With, for example, this Indonesian inspired Gado Gado, you have a healthy dinner, which can be easily adjusted to personal tastes and availability. It also works really well as a party or picnic dish.
(And we’re not denying peanut sauce also pairs beautifully with satay chicken, which has a relatively low environmental impact compared to other meats. But it’s also great on fries, or fried tofu, or … well, you know what you like!)
To Make (a not too small batch of) Peanut Sauce:
Take
- 2 onions, chopped
- 4 cloves garlic, crushed
- 1 teaspoon ground galangal (or ginger)
- 400 ml coconut milk
- 200 gr peanuts (or cashews), blended into a paste (or 100% nut butter)
- 4 tablespoons ketjap manis (or soy sauce, sweetened to taste)
- 2 teaspoons palm sugar (or brown sugar)
- 2 teaspoons sambal oelek (or finely chopped chili pepper, should you be in a hurry and out of sambal)
- Juice of 1 lime, if desired
Sauté onions, garlic and galangal/ginger in a saucepan, and then simply add everything else, and heat while stirring.
For the Gado Gado:
One would typically arrange rice and an array of very shortly boiled (and raw) vegetables around a plate and serve with a good dollop or small bowl of peanut sauce in the middle. Traditionally, hard boiled eggs and prawn crisps are included, but these can easily be left out or replaced with fried tofu, if you want your meal to be vegetarian or even vegan.
As vegetables we suggest (in the amounts that seem reasonable to your party’s tastes and appetites)
- green beans (traditionally yard long beans, but they are not easy to come by here)
- carrots, cut into spears
- bean sprouts
- cucumber, cut into spears
- white cabbage, cut into thin strips
But feel free to add what seems good to you and leave out what you don’t like!
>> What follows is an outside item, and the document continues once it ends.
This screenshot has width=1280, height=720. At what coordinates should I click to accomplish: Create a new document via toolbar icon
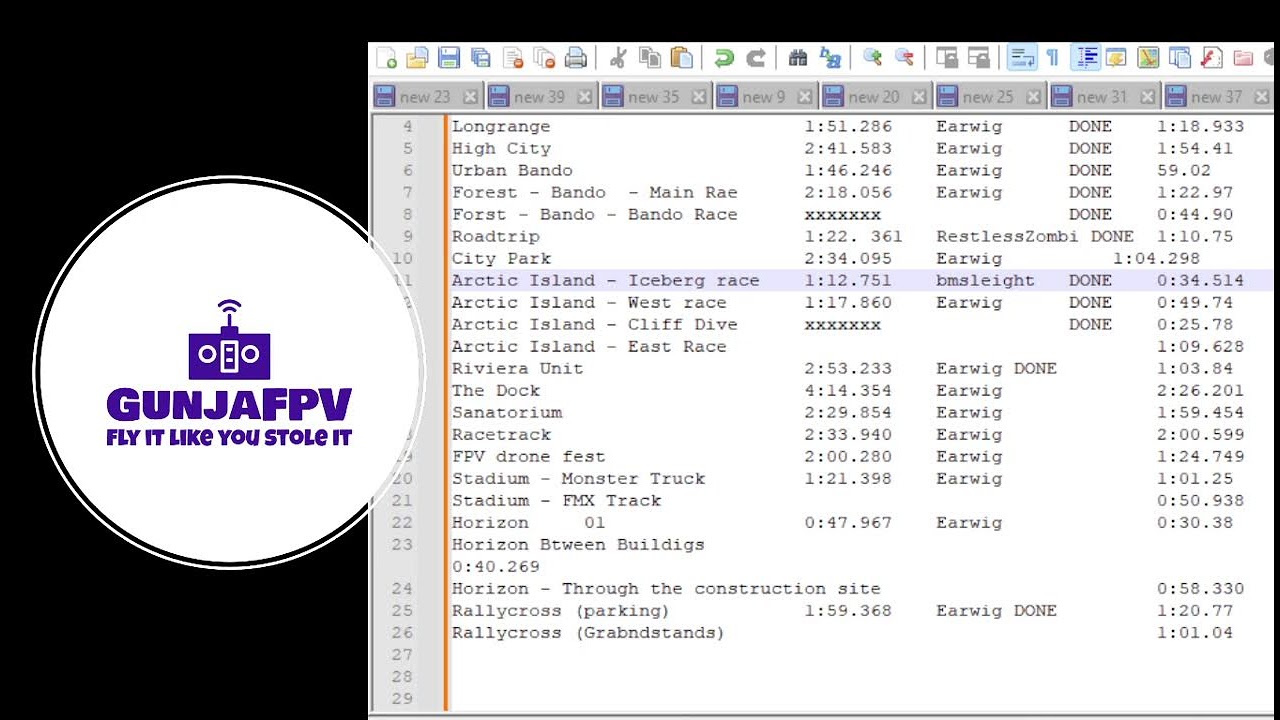coord(386,58)
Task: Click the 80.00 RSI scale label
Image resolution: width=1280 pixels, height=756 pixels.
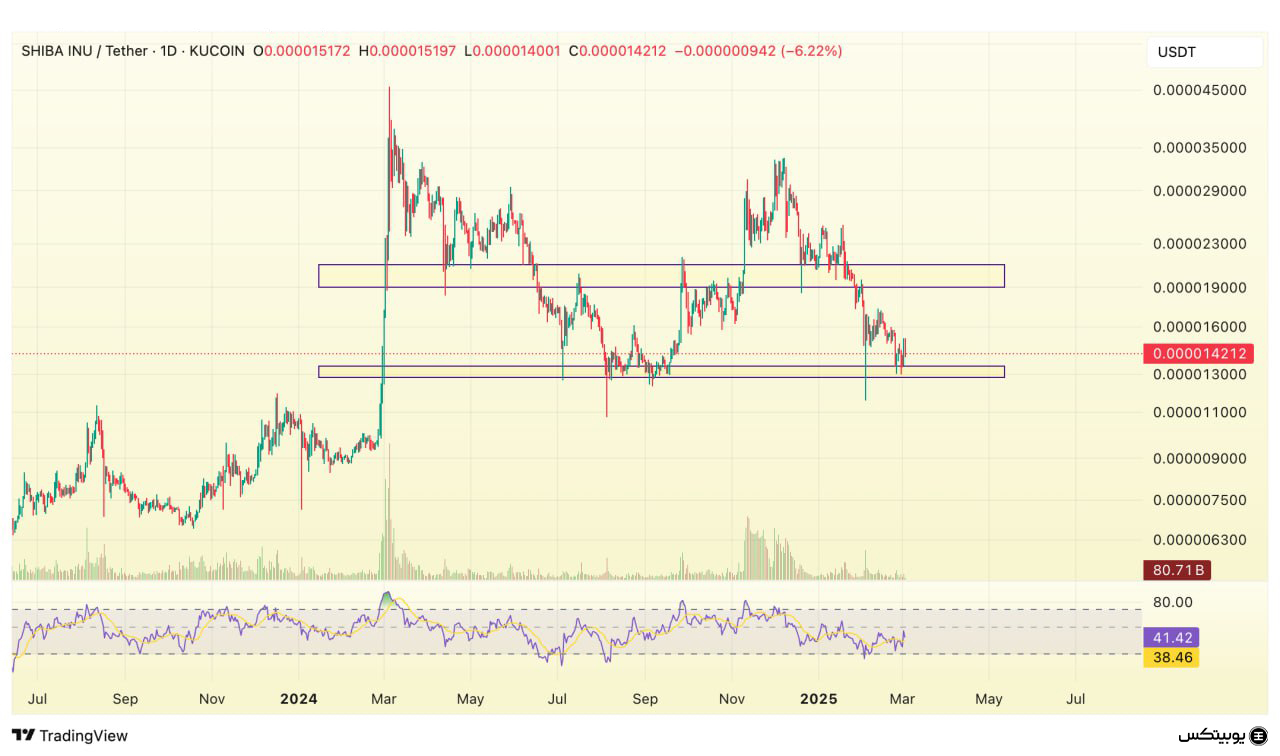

Boil the beans and carrots al dente in a few minutes. Whether or not you shortly cook the bean sprouts and cabbage is up to you. (You can also soften the raw cabbage by mixing it with lime juice an hour in advance.)
The vegetables can be prepared ahead and enjoyed cold just as well. The sauce is best eaten warm, though.
Just as Lush: Serundeng!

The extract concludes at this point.